Broken Hands/Lucky Rabbit - Lucky Hands

luckyhands.jpg

TwoThousandAnd 2+11

A live recording on Resonance FM featuring the two duos in various permutations. I confess to having a pre-existing predilection for Broken Hands, having greatly enjoyed the work of Anthony Guerra and Michael Rodgers in this and other contexts, and that opinion was borne out by this set. The first two tracks split up the teams into two other possible duos, Guerra with saxophonist Seymour Wright and Rodgers with guitarist Ross Lambert. Both are ok, the first contrasting Wright’s ultrahigh squealwork with staticky pops, the second setting (I’m guessing) Rodger’s more laid back, tonal approach with Lambert’s noisier one. OK, but nothing too special. The third and fourth cuts are Lucky Hands, the former a rather unfortunate piece with Wright producing some human beatbox imitations, quasi-throat song and desultory splutters over drone-y then spatter-y guitar, the whole thing sounding something like an outtake from an early 80s Zorn session. The other improv is far more involving, Wright (I think…) generating delicate, light-stepping percussive sounds (via his alto?) complimented obliquely but poetically by Lambert’s mixture of scrabblings and long tones.
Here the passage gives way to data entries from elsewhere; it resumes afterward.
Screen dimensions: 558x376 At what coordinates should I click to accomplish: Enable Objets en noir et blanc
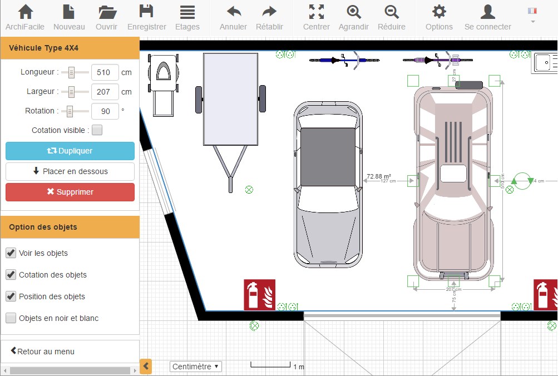[x=11, y=318]
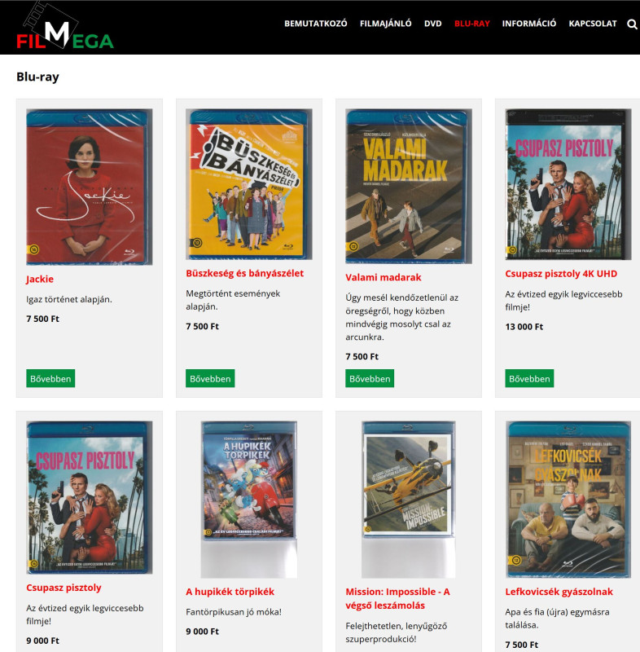Click Bővebben for Büszkeség és bányászélet
This screenshot has width=640, height=652.
[x=210, y=378]
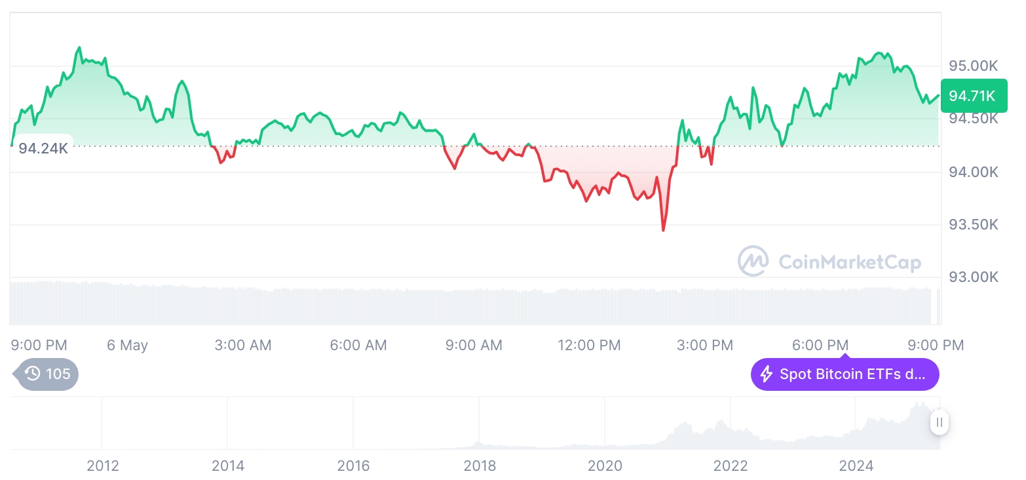
Task: Select 2024 on the year navigator
Action: 856,466
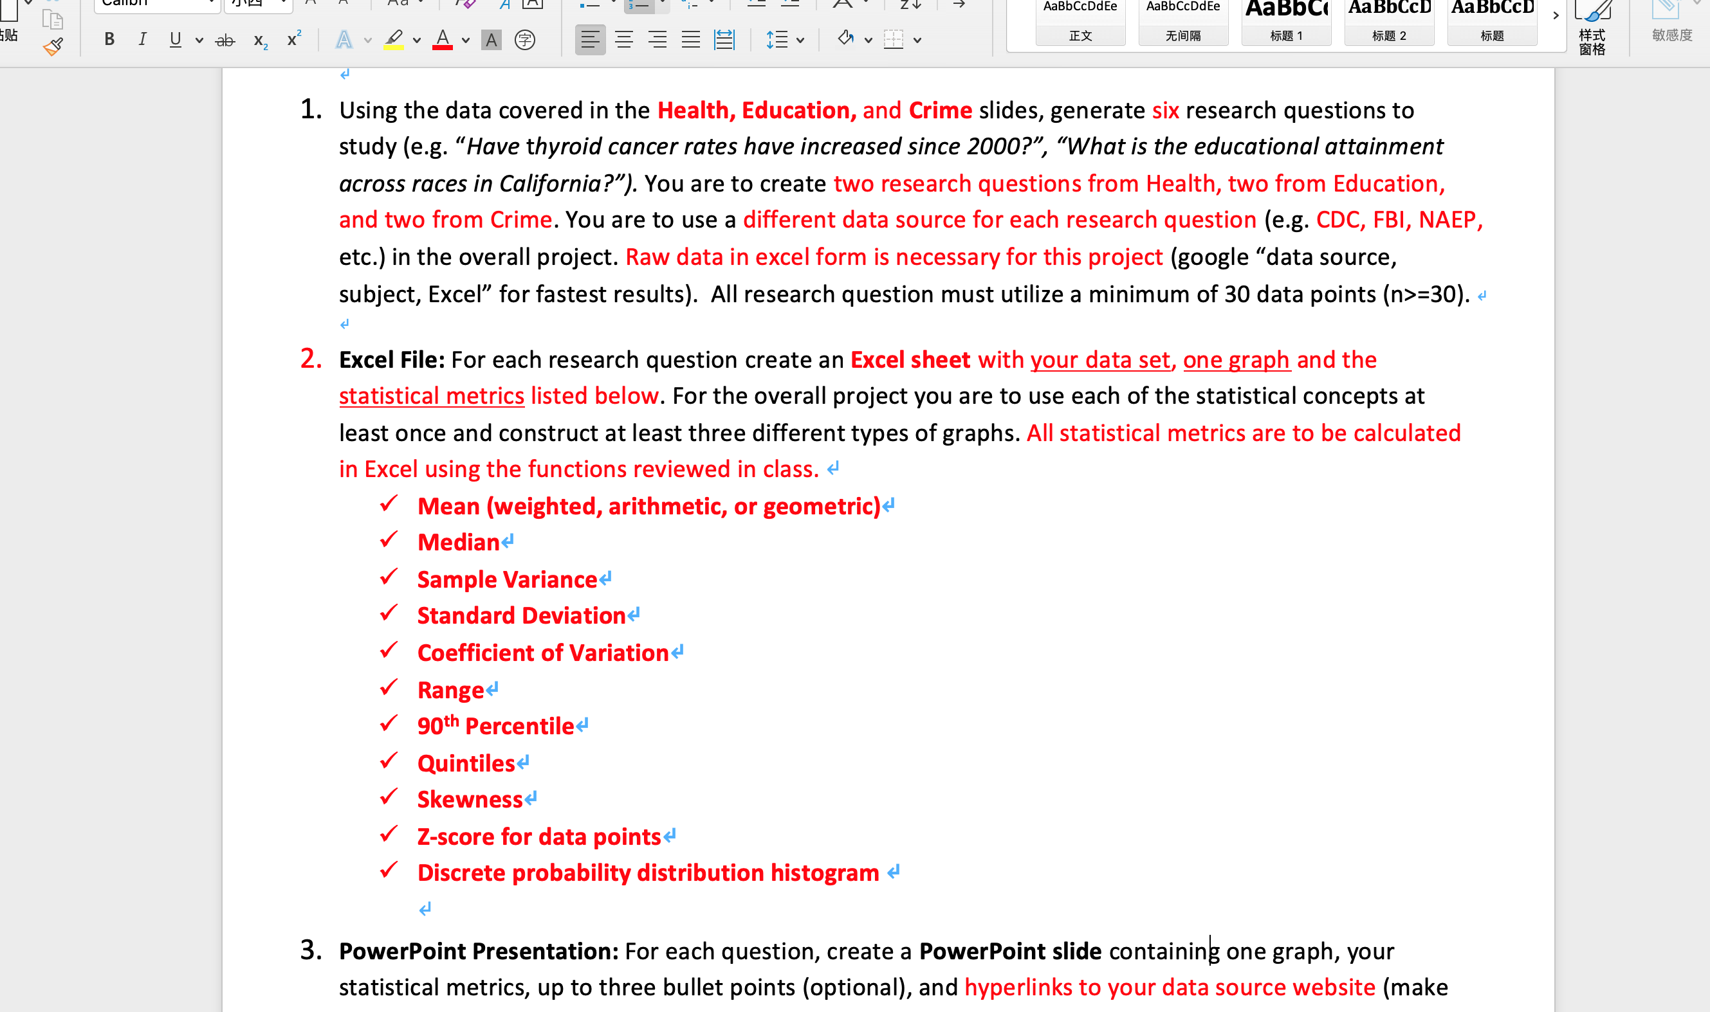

But it’s the two tracks by Broken Hands that make the disc worth owning. That conflux of laid-back yet intensely contemplative guitar, with its evocations of Fahey, combined with equally finely observed noise is a potion that still causes my knees to weaken. Both pieces are luxuriant and lovely with exactly the right amount of harshness, allowing the feathers to prick from inside the pillow. When the second one finds itself, toward the end, in down and out blues territory, it feels unexpected, wonderful and appropriate. The final cut brings all four musicians together and, as on the initial two duos, the results are perfectly ok but easily a step or three down from the heights of the Broken Hands performance, though this track seems to have been cut off part of the way through, so who knows?
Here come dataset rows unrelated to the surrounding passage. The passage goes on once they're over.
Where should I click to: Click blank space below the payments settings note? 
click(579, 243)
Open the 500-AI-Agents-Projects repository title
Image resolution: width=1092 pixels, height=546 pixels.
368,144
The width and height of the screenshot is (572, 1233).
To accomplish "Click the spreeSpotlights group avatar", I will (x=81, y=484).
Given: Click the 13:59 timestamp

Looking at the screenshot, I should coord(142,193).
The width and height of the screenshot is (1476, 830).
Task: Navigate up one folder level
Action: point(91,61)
The typically fine and intriguing TwoThousandAnd packaging plus the two Broken Hands pieces make this rather mixed bag something to pick up.

Posted by Brian Olewnick on November 27, 2005 12:19 PM
Comments

We're getting like the Wire and reviewing things twice now? www.bagatellen.com/archives/reviews/001029.html
We'll see what Ross has to say about this one.. at least you didn't describe him as "whimsical":)

Posted by: Dan Warburton at November 27, 2005 9:56 PM

Damn, was this here already?? Hey, it was sent to me by the Bags gods, so WTFDIK??

Posted by: Brian Olewnick at November 28, 2005 5:28 AM

Ah, now I see that all the other back and forth subsequent to the reviews obscured, unsurprisingly, my memory of the write-ups themselves. Sorry about that.

In any case, I like the Broken Hands sections enough to be glad it gets renewed exposure...

Posted by: Brian Olewnick at November 28, 2005 7:15 AM

Variety is the spice... and if we can get several others to weigh in we'll have something approximating Walto's Algonquin Round Table, an idea that sadly got shelved in the Bags Dead Letter Office some time ago & deserves to be resuscitated IMO.

Posted by: derek at November 28, 2005 7:53 AM

I was going to send all the discs to Joe (a.k.a. one of the Bags gods) for sending on for review, with an extra copy of Lucky Hands for himself. Then Dan got his review up on here before that, so I just sent Joe the copy of Lucky Hands anyway as a present. So it's now a gift to you, Brian!

Thanks for your comments Brian. Any of my comments about the disc will have an obvious bias to them. Suffice to say, I believe there's 'something for everyone' on this disc! For example, some more adamant improv-heads may prefer Lucky Rabbit's splutter and splatter to any semblance of melody found in the Broken Hands tracks. And Biz Markie fans may, uh, go for Seymour's beatbox breaks. :)

This recording was taken from the on-air feed at Resonance, so the point where the last track cuts off is when some dude comes in very loud and breathy 'Uh, um, well, you're listening to Resonance FM . . .' We played for about 10 more minutes before they told us in our booth that we weren't on air anymore!